» **Assignment**
Go through the entries one line at a time, and gather every line that has the word "node".

» **Given entries**
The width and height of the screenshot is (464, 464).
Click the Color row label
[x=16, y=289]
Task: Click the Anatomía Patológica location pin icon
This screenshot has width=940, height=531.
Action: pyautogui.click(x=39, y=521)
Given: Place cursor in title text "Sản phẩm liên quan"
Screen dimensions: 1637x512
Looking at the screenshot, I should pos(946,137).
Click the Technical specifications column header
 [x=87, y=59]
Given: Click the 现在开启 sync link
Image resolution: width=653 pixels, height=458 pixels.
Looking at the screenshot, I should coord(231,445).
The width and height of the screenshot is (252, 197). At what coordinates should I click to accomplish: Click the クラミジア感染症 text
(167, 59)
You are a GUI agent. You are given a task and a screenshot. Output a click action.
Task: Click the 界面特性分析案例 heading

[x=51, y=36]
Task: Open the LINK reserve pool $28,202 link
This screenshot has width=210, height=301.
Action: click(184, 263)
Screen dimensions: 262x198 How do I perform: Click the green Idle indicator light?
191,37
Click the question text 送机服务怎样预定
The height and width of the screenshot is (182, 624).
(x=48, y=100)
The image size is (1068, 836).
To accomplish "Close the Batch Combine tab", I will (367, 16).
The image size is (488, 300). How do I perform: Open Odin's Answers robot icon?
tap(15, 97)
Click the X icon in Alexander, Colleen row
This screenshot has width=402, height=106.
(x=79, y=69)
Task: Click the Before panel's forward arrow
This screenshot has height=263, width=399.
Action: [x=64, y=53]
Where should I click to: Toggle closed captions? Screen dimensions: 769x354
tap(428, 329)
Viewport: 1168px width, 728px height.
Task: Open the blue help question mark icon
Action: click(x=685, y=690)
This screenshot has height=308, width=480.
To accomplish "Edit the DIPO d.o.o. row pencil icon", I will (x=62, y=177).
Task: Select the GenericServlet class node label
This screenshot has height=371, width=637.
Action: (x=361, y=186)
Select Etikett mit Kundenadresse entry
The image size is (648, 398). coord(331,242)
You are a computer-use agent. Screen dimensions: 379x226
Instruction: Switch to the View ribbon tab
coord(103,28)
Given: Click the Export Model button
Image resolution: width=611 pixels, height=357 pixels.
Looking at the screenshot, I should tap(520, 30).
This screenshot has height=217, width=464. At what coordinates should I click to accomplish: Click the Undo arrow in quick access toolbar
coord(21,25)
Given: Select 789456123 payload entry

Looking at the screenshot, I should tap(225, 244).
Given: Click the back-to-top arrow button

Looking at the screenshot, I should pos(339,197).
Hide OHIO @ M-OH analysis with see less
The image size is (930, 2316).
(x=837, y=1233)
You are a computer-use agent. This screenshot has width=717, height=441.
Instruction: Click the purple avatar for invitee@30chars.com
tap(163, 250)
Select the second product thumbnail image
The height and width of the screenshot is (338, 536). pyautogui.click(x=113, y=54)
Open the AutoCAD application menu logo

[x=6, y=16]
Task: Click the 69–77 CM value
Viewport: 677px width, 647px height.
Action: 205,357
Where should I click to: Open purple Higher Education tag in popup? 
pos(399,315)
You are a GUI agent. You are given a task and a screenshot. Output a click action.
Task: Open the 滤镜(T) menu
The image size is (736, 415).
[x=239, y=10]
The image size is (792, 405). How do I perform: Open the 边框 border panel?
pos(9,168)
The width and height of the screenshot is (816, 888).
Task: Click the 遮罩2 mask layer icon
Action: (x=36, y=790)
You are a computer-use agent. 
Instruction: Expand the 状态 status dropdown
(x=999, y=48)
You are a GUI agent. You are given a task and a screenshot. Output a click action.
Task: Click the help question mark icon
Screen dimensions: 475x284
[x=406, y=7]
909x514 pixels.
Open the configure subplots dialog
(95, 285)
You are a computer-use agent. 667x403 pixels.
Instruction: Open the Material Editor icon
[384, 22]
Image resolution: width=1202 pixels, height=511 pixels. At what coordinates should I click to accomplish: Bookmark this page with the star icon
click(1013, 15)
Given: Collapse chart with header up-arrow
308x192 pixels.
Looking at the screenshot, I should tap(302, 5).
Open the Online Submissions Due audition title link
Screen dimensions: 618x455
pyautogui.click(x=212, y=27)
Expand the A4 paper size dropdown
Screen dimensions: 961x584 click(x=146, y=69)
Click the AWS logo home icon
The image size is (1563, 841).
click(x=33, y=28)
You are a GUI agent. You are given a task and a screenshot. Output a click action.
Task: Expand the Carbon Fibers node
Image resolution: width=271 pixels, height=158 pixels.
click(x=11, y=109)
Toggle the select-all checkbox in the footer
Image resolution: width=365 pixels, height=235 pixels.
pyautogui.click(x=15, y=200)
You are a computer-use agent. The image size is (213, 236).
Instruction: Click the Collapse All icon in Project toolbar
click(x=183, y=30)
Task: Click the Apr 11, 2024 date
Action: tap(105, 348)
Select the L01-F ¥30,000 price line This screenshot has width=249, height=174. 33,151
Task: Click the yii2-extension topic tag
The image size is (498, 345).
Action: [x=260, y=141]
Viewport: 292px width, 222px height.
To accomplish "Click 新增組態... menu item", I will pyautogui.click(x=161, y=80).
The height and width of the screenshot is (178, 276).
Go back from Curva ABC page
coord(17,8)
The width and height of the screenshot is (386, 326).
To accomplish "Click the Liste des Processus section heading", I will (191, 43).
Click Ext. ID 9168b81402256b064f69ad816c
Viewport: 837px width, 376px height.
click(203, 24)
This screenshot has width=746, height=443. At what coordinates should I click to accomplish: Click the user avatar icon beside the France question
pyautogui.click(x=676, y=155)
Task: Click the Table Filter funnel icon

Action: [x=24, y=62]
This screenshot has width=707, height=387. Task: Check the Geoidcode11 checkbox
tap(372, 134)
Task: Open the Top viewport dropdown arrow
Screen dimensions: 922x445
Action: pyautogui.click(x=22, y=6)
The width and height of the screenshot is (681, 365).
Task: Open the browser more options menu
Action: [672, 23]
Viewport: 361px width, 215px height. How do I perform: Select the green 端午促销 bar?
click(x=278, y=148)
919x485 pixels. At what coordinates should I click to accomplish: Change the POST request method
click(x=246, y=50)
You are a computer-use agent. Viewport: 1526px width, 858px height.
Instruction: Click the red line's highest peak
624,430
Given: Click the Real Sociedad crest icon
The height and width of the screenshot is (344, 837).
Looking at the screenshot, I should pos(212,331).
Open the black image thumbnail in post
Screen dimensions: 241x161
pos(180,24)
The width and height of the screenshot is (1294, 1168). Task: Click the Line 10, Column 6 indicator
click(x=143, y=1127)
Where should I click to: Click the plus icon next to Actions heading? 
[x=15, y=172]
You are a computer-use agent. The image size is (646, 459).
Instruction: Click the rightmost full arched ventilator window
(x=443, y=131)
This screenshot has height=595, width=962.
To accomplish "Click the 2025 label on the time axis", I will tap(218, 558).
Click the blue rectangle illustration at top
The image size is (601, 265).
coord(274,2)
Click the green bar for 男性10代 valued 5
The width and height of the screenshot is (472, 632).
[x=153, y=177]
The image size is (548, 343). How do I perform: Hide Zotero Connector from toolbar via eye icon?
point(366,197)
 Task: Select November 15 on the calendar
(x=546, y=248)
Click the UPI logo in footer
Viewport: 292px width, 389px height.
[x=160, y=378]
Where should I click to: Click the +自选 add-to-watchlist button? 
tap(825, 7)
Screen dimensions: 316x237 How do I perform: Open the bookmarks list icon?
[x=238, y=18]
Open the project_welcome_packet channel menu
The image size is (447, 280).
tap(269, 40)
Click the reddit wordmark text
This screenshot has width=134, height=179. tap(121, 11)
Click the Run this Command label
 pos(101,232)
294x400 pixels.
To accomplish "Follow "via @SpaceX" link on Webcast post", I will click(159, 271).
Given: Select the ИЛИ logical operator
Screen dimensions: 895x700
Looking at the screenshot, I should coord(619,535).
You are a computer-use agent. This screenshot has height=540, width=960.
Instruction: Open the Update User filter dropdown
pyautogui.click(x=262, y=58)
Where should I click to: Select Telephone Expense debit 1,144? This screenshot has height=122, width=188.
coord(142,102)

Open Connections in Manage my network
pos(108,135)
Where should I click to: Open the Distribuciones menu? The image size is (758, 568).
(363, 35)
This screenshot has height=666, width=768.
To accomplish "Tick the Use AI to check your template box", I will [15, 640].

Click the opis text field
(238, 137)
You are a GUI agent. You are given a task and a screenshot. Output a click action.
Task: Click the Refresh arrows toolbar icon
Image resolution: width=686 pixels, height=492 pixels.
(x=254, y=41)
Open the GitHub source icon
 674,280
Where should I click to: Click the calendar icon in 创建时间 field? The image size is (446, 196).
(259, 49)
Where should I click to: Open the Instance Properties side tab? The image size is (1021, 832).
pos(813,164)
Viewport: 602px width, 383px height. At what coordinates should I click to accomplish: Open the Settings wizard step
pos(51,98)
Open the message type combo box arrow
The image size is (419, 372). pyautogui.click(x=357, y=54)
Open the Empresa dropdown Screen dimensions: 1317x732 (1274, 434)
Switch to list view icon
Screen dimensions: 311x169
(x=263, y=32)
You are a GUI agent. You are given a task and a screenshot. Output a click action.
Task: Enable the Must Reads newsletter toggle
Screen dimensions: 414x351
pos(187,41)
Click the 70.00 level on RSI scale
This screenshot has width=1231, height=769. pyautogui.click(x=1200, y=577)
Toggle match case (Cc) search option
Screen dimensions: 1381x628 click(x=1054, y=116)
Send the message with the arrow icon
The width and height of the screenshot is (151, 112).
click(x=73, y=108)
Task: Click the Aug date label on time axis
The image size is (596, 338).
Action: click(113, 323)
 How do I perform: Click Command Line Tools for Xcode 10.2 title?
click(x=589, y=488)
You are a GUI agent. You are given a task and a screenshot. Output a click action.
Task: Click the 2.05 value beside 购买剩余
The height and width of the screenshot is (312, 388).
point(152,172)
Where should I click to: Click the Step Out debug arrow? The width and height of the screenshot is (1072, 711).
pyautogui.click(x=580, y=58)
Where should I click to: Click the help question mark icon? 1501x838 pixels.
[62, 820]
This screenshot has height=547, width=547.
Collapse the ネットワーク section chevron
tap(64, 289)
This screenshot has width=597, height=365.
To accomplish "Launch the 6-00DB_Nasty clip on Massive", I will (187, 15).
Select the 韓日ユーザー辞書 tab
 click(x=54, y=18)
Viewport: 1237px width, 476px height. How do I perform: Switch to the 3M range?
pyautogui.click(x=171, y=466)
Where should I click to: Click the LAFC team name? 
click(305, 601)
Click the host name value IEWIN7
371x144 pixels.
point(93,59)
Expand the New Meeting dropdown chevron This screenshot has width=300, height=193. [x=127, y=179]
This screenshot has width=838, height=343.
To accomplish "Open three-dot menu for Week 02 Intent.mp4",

» **Response to the exercise**
Task: Select the GenericServlet class node label
Task: Expand the Carbon Fibers node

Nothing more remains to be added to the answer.